Brilliant. The smartest book I've ever read.5
Scott Adams cannot be stopped! He will write brilliant books until his hands bleed from typing so much. This book will never get old...It also gives you great ways to insult in-duh-viduals without risk of physical harm. A great book for more of the intellectual mature people. Read this book from the index to the blank pages that have no real purpose in the back of the book. I also reccomend buying the Dilbert Complete Series DVD Set. Hey, $40 bucks for a funny and great show isn't that bad. READ DILBERT! READ DILBERT!

Mediocre3
I love Scott Adams stuff, but to be honest this wasn't the best he could do.

It did strike my funny bone quite a few times, but it gets a little tiresome and silly. While it was quite funny, some of the humor seemed a bit strained.

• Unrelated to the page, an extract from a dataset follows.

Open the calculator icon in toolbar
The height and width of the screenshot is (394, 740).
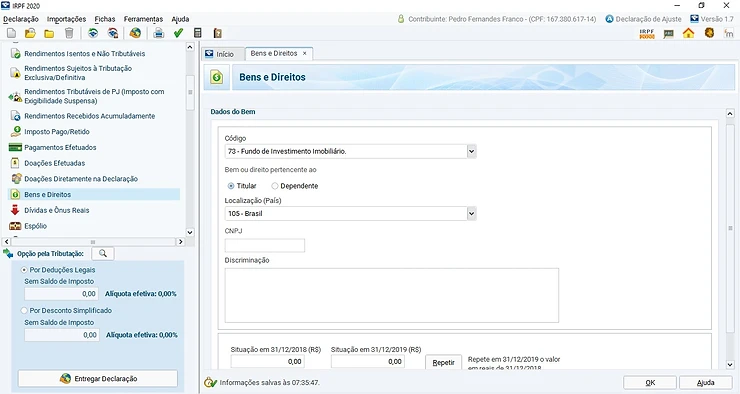pyautogui.click(x=198, y=33)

I would recommend The Dilbert Principle or Dilbert: The Way of The Weasel over this one.

Overall a good read4
I last read this book several years ago. I recently started to reread it. Overall it is a funny book which is still topical in many ways. But as a member of the "DNRC", I was extreamly disappointed with chapter 14. It was filled with ideas which could be paraphrased the following ways;

-ESP could be real because a woman was able to name five cards I picked out of a tarot deck, even if she did get the order wrong.
-Based on the results of an experiment which was reported in an article in Newsweek, it is possible that the present can change the past.
-Science will prove evolution isn't real and that it was all a misperception.
-Positive thinking can make things come true because of the implications of the chaos theory and of alternate realities.
-Gravity can't be proven so it might be more reasonable to believe everything is constantly doubling in size.

Apperantly it this was the only chapter in the book he meant to be taken seriously. His seriousness didn't stop him from coming across as an induhvidual who believed in things based on a mixture of select personal observations and on some articles about science in non-scientific magazines which he then took out of context.

There is hope though; chapter 14 was revised in later editions. He might have come up with more convincing reasons to believe any of the theories; or he might have scrapped them in favor of stronger theories.